Papillon (2017) – Review

Upon finding himself locked up for a crime he did not commit, Henri Charriere (Charlie Hunnam) begins the long and painstakingly slow process of trying to escape from Devil’s Island, the brutal prison in which he has been confined to, while also befriending a convicted counterfeiter, Louis Dega (Rami Malek), along the way. Papillon is a remake of the original 1973 release that starred Steve McQueen and Dustin Hoffman. An extremely entertaining and at times thought-provoking movie that is currently streaming on Amazon Prime Video.

Rating: 4 out of 5.

Director: Michael Noer
Writers: Aaron Guzikowski, Dalton Trumbo, Lorenzo Semple Jr, Henri Charriere
Starring: Charlie Hunnam, Rami Malek, Michael Socha, Roland Moller

Remakes don’t always hit the mark when it comes to public admiration, but it’s fair to say that Papillon faired pretty well compared to others that have been released over the last few years. I can think of numerous that weren’t well received or weren’t needed at all, but all in all, Papillon should go down as a solid remake of a true 70’s classic.

The story presented was a beautiful one that demonstrated friendship, loyalty, trust and sheer belief, all rolled into one. On an emotional level you certainly felt the pain of certain characters, as well as their excitement and joy at times too. The fact that this was a true story also made you appreciate just how fortunate we are to be living in times where the kind of life led by these characters, is no longer a reality.

Without wanting to compare this latest release to the original too much, there were some pretty stark differences between the two, which made it difficult at times to ignore. The first being the fact that this story was based in the tropical setting French Guiana, but a large percentage of the filming was actually done in Europe – Serbia to more exact. This certainly showed and the 1973 release most definitely had a greater, and more authentic appeal to it, largely down to the fact that the filming was captured on the island of Jamaica.

As far as the cast went, I felt like both Charlie Hunnam and Rami Malek seemed authentic and believable in their roles as Henri and Louis, respectively. The pair showcased a blossoming friendship as the runtime wore on and nothing about that said friendship seemed forced or false at any stage. Elsewhere, the support cast was largely unknown, with the most notable being Michael Socha, who starred Julot, and Roland Moller, who adopted the role of Celier.

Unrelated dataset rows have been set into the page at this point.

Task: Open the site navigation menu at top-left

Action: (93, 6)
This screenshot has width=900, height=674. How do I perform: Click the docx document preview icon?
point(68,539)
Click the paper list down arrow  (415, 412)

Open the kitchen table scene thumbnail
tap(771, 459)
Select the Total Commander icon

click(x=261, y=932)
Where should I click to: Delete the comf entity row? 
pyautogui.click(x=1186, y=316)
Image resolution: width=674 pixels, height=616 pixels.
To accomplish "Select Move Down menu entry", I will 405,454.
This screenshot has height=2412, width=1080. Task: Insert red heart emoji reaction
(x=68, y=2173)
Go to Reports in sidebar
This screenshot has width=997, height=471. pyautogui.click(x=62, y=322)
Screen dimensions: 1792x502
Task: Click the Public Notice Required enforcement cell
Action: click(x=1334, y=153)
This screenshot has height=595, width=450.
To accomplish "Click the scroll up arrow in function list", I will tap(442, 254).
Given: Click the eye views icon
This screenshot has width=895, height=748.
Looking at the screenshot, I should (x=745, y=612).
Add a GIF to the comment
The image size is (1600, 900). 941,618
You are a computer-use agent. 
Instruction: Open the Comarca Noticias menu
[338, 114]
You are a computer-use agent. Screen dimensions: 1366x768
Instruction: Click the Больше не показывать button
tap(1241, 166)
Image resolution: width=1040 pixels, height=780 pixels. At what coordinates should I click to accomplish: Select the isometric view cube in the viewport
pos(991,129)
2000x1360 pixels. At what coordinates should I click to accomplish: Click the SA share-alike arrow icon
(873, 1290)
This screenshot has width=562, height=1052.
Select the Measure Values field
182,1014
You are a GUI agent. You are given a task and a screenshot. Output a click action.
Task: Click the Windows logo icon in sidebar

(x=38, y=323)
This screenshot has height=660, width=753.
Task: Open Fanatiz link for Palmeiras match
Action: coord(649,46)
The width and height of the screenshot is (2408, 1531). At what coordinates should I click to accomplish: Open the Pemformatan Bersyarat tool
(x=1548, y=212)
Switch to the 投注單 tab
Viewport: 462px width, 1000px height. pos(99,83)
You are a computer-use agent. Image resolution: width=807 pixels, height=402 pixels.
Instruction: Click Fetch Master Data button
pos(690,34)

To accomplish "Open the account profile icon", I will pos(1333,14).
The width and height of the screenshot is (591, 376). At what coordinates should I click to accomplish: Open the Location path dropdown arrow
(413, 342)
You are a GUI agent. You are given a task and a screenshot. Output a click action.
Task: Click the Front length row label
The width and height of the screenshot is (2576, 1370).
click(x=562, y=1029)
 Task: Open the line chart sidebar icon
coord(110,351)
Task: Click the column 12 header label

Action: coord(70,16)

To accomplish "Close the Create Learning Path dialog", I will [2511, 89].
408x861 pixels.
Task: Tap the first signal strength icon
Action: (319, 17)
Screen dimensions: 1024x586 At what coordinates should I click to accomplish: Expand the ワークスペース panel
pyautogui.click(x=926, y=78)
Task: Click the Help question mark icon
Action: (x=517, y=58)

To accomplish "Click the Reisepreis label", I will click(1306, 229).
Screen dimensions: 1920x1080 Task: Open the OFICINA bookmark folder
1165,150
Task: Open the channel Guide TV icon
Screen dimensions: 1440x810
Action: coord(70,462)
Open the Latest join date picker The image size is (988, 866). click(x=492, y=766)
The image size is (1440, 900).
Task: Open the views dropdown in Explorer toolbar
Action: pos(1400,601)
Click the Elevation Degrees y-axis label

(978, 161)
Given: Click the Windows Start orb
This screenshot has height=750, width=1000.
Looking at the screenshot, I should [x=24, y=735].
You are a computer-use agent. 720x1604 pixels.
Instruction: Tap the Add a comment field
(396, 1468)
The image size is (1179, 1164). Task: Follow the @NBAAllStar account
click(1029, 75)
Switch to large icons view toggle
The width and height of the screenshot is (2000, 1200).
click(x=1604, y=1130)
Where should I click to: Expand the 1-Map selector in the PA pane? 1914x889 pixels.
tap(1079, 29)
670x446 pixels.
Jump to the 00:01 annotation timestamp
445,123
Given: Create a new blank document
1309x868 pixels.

All in all, Papillon certainly was a good remake of a 70’s classic. For sure, there were some noticeable differences between this release and the older release, but if you can put those to the back of your mind and get past those, then you’ll be sure to enjoy this one. It’s also worth noting that a review for Papillon (1973) will be coming to the website in the near future, and both movies are currently streaming on Amazon Prime Video.

“Now what’s the son of two school teachers doing in a place like this?”